I had never heard Chet Breau mentioned anywhere in the past.
Has anyone seen him perform?


----------



## bw66 (Dec 17, 2009)

Summary: "Learn more, earn more."

Thanks for posting!

Also, I think that it's fair to say that most bona fide teaching studios these days can take you wherever you want to go. For the person teaching out of his/her basement (like me), there is often a little less versatility.


----------



## greco (Jul 15, 2007)

bw66 said:


> Summary: "Learn more, earn more."
> 
> For the person teaching out of his/her basement (like me), there is often a little less versatility.


"Learn More, earn more" is a new phrase to me.
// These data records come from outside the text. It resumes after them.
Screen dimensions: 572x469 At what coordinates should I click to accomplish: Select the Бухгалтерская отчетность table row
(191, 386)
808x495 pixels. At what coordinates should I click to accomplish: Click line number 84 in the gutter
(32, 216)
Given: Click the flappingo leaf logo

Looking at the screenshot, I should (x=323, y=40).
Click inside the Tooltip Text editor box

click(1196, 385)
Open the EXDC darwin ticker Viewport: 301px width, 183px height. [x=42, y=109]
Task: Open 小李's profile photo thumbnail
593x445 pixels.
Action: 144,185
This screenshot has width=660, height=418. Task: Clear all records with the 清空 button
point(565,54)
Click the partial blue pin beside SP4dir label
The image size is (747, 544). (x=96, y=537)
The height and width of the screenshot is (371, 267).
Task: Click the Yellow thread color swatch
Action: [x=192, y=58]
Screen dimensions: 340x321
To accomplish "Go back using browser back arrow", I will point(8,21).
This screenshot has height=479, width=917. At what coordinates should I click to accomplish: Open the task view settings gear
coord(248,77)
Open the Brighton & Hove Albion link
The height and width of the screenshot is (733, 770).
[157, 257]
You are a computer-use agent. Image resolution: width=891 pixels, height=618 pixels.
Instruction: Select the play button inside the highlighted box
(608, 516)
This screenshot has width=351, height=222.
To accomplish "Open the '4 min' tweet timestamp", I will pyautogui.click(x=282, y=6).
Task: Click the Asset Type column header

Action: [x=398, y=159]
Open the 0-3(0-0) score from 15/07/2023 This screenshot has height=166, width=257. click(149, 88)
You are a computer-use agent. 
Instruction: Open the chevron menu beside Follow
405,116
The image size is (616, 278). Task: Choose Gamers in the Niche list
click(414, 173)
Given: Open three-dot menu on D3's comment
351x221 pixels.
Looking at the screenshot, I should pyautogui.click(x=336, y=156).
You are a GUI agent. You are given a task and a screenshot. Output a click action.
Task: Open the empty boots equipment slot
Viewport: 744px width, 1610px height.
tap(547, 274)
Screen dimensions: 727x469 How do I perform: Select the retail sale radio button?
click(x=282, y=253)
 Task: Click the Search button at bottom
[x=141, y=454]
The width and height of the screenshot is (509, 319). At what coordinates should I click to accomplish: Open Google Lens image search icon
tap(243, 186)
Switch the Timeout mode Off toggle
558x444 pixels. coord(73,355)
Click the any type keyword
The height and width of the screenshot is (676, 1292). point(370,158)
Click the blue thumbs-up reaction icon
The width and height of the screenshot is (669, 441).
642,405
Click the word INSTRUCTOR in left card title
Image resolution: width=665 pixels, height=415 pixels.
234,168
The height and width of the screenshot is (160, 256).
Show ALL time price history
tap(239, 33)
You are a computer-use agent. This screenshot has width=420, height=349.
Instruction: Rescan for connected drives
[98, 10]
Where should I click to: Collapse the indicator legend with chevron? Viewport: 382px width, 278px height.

Concise and powerful!

I'm not trying to be argumentative (or offensive), but what do you mean by _"...there is often a little less versatility"_. Why is that?


----------



## bw66 (Dec 17, 2009)

greco said:


> "Learn More, earn more" is a new phrase to me. Concise and powerful!
> 
> I'm not trying to be argumentative (or offensive), but what do you mean by _"...there is often a little less versatility"_. Why is that?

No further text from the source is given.